Example of Parentage Verification in Dogs
MARKER | PEZ 1 | PEZ 3 | PEZ 5 | PEZ 6 | PEZ 8 | PEZ 12 | PEZ 20 | UCB 2010 | UCB 2054 | UCB 2079 | PEZ 16 | PEZ 17 | PEZ 21 |
---|---|---|---|---|---|---|---|---|---|---|---|---|---|
SIRE | BE | FG | BD | HH | EE | HH | GI | BB | CD | AA | AG | CD | BK |
DAM | BF | DG | BC | DG | EE | GG | II | BB | CD | AB | DE | AB | EF |
PUP1 | EF | DG | CC | DH | EE | GH | GI | BB | CD | AB | AE | AD | BF |
PUP2 | BF | DG | BB | DH | EE | GH | GI | BB | DC | AA | AE | BC | BE |
PUP3 | CD | BE | BB | DD | EE | CH | GI | BB | CD | AA | CD | AC | AB |
Using the color-coded chart above, you can see that ALL the MARKERS from pup1 and pup2 come from either the mother or the father. Since the letter for pup3 is different than the mother and father, we know that pup 3 didn't come from either of these parents.
Since DNA parentage testing works the same for birds as well as all plants and animals, we can use the same chart and substitute birds for the dogs.
MARKER | 1 | 2 | 3 | 4 | 5 | 6 | 7 | 8 | 9 | 10 | 11 | 12 | 13 |
---|---|---|---|---|---|---|---|---|---|---|---|---|---|
MALE | BE | FG | BC | HH | EE | HH | GI | BB | CD | AA | AG | CD | BK |
FEMALE | BF | DG | BC | DG | EE | GG | II | BB | CD | AB | DE | AB | EF |
CHICK1 | EF | DG | CC | DH | EE | GH | GI | BB | CD | AB | AE | AD | BF |
CHICK2 | BF | DG | BB | DH | EE | GH | GI | BB | DC | AA | AE | BC | BE |
CHICK3 | CK | BE | BB | DD | EE | CH | GI | BB | CD | AA | CD | AC | AB |
Now comes the hard part! A genetic MARKER is a section of DNA with a known physical location on the genome. For EACH MARKER, the task is to find a section of DNA in which the contribution of each potential parent is DIFFERENT. For example, bird sexing uses ONE MARKER, and the section of DNA used was chosen because males and females look DIFFERENT on that particular section of DNA. In order to do parentage testing, you must find 14 of these MARKERS. No easy task! The AKC had a head start. Their meticulous record keeping over a long period of time translated into a very large database of known information about specific individuals. Once the MARKERS are developed, you are ready to do parentage testing. In order to determine the parents of an individual bird, you must have the DNA profile (as determined by your MARKERS) for the mother and father. A simple comparison chart like the one above will give you a yes or no answer. It is impossible to take DNA from an individual bird and find its parents without DNA profiles from the suspected parents to compare it to.

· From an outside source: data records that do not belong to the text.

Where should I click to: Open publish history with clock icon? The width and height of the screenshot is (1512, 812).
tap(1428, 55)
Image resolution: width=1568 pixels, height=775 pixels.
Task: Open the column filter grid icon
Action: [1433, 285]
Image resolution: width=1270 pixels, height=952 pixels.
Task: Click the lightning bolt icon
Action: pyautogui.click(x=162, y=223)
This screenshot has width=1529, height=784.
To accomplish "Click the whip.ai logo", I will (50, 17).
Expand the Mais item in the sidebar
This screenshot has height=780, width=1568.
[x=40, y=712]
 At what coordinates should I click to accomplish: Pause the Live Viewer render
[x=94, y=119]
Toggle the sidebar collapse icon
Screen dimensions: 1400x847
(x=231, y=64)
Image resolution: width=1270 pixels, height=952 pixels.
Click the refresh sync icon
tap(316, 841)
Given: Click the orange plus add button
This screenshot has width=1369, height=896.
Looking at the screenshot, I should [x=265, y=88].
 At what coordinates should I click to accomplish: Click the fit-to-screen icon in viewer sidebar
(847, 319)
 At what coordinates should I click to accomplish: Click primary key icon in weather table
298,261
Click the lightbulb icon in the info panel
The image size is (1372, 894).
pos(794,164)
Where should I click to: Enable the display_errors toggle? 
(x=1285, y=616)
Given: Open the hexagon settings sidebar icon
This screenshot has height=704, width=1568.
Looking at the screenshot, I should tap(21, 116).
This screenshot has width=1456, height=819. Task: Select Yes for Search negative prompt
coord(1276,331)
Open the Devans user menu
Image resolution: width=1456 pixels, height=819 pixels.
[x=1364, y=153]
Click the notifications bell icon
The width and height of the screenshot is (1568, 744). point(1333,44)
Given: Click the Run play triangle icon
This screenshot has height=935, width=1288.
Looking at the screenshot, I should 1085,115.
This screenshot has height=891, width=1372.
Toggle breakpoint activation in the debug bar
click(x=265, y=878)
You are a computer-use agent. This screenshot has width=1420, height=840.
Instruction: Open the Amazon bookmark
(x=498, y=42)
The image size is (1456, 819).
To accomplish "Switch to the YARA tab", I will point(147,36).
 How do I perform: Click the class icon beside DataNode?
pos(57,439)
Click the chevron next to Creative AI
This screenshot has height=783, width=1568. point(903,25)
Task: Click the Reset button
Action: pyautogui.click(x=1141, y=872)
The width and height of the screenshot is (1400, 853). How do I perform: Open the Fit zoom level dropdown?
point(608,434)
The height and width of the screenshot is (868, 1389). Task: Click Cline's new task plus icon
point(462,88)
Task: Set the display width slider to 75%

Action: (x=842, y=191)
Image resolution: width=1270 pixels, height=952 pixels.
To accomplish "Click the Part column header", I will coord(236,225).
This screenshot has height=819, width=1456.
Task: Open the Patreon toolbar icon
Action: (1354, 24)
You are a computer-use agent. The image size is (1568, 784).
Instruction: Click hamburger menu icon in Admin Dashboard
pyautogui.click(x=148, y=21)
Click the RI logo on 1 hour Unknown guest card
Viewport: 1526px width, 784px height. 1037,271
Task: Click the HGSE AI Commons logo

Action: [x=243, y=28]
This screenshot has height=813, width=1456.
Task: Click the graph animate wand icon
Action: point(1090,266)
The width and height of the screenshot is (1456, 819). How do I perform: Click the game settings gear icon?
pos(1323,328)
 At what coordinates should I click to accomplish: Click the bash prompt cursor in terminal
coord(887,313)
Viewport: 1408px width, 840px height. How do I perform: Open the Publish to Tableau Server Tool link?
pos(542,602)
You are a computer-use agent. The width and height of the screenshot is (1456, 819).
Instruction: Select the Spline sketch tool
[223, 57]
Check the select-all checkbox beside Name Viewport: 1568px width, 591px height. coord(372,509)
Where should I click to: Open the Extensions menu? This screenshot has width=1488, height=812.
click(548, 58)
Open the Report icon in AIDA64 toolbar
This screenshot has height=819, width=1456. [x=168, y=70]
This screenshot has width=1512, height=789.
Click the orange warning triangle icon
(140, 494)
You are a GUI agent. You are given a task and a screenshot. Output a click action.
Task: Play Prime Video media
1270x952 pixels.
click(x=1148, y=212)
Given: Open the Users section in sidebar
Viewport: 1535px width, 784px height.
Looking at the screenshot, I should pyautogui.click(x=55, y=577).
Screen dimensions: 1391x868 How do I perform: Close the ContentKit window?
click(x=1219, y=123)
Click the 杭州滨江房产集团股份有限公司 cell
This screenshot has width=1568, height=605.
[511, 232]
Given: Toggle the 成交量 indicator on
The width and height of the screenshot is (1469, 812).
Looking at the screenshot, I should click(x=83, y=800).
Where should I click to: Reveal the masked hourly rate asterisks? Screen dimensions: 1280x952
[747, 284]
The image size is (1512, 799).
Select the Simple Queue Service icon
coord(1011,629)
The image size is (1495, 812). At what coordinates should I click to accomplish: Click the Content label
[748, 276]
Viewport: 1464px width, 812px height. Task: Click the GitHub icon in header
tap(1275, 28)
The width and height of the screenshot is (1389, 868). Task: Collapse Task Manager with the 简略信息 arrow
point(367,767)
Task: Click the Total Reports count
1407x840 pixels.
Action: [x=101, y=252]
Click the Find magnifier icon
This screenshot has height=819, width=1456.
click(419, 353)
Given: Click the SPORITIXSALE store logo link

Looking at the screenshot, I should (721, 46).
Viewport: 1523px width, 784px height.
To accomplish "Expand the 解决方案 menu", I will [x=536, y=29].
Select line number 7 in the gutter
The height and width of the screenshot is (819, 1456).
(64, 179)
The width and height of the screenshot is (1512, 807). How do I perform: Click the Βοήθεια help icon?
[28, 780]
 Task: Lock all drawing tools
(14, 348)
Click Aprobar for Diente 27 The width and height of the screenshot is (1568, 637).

Now on to relatedness, which is even more complicated than parentage. If you have two random birds and you want to know if they are related, you would perform parentage analysis on each individual bird, and if they have one or more parents in common, then they are related. Keep in mind that there is no limit to the number of individuals that may need to be tested in order to find the parents of the two individuals.
In conclusion, while the technology to do parentage/relatedness testing in birds does exist, as far as I know, the research and development needed to make it commercially available hasn't been done yet.